-------- AVAILABLE DATA --------

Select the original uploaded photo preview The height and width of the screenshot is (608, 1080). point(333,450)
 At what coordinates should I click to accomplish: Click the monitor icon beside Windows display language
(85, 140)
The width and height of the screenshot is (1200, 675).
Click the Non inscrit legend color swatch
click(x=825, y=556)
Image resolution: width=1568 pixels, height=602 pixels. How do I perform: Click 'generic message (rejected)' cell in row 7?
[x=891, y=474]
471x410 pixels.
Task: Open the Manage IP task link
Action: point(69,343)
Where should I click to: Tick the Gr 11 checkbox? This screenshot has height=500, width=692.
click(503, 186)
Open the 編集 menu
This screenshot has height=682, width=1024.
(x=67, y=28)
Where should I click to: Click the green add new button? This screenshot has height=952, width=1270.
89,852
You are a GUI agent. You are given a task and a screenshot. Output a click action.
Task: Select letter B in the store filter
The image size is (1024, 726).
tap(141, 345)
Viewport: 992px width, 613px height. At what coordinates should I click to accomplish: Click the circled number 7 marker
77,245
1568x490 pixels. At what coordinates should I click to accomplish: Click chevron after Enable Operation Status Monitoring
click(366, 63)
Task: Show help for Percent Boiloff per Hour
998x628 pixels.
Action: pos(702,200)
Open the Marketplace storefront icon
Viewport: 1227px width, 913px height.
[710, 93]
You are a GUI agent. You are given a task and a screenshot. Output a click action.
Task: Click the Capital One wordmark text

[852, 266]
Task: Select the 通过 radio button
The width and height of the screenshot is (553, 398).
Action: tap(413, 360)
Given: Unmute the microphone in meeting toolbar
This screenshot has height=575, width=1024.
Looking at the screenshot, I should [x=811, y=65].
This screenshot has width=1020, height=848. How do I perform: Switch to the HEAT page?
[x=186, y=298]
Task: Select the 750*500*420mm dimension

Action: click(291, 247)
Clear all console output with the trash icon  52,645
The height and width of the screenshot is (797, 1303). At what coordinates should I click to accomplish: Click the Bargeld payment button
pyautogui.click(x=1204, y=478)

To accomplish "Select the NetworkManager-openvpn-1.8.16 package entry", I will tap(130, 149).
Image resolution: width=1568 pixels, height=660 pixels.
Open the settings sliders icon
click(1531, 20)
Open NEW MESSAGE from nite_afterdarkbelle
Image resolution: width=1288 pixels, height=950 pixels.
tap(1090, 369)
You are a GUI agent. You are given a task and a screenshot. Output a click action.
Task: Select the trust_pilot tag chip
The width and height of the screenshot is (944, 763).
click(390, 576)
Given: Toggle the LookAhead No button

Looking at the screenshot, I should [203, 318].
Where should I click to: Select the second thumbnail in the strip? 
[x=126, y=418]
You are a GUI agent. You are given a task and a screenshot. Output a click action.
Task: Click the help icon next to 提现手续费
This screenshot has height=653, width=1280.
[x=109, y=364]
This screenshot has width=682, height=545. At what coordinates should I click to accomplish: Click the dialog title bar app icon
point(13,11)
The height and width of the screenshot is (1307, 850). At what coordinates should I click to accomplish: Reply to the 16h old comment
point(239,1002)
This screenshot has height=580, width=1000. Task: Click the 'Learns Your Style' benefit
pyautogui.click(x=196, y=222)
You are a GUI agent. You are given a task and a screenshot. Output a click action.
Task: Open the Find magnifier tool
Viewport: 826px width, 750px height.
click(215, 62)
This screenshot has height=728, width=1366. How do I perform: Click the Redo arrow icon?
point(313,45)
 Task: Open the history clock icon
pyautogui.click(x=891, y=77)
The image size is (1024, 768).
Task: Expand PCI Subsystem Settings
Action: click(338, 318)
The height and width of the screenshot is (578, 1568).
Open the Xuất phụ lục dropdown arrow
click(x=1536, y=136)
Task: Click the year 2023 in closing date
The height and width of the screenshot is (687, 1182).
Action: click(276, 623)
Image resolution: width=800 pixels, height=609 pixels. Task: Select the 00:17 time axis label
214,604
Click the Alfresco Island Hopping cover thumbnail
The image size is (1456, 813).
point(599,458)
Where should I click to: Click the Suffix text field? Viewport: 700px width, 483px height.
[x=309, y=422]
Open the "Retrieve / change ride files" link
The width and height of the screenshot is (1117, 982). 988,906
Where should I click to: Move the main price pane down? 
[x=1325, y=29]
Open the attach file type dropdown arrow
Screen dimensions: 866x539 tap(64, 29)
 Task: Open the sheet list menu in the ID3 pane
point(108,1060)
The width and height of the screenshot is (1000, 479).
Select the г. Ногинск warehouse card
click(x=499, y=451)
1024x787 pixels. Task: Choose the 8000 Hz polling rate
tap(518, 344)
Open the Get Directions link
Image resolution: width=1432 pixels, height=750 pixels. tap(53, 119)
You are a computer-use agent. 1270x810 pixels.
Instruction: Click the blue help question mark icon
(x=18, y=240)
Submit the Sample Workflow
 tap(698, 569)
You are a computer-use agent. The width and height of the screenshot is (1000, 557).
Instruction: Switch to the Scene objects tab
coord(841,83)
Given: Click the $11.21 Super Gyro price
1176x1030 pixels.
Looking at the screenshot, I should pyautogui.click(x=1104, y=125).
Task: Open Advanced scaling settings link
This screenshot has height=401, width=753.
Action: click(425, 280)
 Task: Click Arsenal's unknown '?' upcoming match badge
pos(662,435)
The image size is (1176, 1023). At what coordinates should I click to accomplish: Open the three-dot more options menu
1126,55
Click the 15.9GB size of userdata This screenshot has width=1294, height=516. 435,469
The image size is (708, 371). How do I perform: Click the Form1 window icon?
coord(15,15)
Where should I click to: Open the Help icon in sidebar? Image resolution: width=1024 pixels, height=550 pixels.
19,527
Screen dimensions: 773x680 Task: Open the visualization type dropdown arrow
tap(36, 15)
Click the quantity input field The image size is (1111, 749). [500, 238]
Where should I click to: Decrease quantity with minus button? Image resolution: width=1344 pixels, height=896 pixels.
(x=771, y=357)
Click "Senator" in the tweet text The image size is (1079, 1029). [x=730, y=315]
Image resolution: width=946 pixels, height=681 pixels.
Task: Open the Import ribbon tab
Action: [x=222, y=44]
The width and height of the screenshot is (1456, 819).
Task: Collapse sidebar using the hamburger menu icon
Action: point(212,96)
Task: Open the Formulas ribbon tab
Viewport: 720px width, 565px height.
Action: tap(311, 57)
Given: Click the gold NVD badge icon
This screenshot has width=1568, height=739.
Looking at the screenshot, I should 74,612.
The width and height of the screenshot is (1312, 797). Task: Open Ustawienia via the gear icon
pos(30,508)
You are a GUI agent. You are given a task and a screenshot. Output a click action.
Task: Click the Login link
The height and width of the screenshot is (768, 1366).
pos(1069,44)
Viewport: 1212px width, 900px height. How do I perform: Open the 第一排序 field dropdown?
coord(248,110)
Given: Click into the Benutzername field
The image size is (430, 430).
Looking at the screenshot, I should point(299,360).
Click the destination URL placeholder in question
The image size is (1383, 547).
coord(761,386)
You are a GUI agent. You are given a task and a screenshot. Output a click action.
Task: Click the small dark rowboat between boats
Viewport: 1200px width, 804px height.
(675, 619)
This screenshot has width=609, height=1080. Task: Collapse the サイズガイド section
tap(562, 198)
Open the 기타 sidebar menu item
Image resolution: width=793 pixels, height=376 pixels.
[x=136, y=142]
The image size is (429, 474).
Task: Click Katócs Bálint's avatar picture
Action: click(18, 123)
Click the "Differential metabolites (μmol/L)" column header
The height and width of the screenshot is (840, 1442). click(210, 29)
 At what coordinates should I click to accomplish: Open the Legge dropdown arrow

--------

- TASK PROMPT
Look over the listing above and copy each line that contains "computer".

- TASK OUTPUT
You are a computer-use agent. 1270x810 pixels.
You are a computer-use agent. The width and height of the screenshot is (1000, 557).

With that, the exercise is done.